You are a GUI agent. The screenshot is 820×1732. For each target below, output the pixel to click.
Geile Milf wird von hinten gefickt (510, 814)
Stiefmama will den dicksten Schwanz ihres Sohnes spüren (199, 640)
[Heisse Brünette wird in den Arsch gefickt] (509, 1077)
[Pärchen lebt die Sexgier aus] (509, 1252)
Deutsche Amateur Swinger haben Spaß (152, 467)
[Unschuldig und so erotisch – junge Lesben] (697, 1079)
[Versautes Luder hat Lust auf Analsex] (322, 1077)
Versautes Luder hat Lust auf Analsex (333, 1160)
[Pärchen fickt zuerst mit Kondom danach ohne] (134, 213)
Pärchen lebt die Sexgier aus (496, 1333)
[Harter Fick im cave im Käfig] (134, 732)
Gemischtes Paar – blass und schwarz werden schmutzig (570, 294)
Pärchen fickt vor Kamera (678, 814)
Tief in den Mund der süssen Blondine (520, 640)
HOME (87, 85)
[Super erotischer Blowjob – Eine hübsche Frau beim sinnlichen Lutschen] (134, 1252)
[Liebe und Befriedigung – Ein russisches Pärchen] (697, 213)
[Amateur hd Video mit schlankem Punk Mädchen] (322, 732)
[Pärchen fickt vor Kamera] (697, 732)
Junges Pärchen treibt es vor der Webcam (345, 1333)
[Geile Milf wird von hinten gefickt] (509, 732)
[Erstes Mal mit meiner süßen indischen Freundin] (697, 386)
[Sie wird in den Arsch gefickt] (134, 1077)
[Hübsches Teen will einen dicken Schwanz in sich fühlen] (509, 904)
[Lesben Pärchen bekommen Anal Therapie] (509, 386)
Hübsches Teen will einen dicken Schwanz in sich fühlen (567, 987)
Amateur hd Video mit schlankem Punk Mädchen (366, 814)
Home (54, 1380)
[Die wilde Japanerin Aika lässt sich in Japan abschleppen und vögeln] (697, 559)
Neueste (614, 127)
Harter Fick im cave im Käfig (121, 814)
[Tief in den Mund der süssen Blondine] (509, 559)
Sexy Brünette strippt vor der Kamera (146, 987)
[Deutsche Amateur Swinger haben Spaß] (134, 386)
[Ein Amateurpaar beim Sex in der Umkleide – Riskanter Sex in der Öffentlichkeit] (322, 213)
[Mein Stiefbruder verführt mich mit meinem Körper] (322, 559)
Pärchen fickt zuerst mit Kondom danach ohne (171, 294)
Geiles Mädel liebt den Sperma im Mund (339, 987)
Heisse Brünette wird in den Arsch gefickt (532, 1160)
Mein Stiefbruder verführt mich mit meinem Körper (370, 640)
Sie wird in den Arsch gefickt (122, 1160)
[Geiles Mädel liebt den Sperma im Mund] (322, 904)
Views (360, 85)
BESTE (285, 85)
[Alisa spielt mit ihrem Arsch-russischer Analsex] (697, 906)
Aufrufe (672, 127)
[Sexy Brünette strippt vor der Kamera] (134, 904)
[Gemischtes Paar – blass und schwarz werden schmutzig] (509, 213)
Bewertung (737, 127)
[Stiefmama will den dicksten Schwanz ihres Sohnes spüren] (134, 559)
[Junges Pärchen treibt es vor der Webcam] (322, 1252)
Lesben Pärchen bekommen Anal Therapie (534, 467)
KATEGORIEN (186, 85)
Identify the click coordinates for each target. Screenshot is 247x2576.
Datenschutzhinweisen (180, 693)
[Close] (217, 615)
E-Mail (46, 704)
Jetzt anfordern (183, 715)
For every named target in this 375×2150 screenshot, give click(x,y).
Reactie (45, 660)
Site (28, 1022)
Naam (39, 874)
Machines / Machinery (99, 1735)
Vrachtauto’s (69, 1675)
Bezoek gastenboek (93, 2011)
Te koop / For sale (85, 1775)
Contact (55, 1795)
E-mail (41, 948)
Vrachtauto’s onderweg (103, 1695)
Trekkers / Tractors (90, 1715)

===============

WHAT IS BEING ASKED
Beginning with the line holding "[Die wilde Japanerin" and ending with the line holding "Sexy Brünette strippt vor der Kamera (146, 987)", write out the stretch of material above exactly; add no further lines.

SOLVED EXERCISE
[Die wilde Japanerin Aika lässt sich in Japan abschleppen und vögeln] (697, 559)
Neueste (614, 127)
Harter Fick im cave im Käfig (121, 814)
[Tief in den Mund der süssen Blondine] (509, 559)
Sexy Brünette strippt vor der Kamera (146, 987)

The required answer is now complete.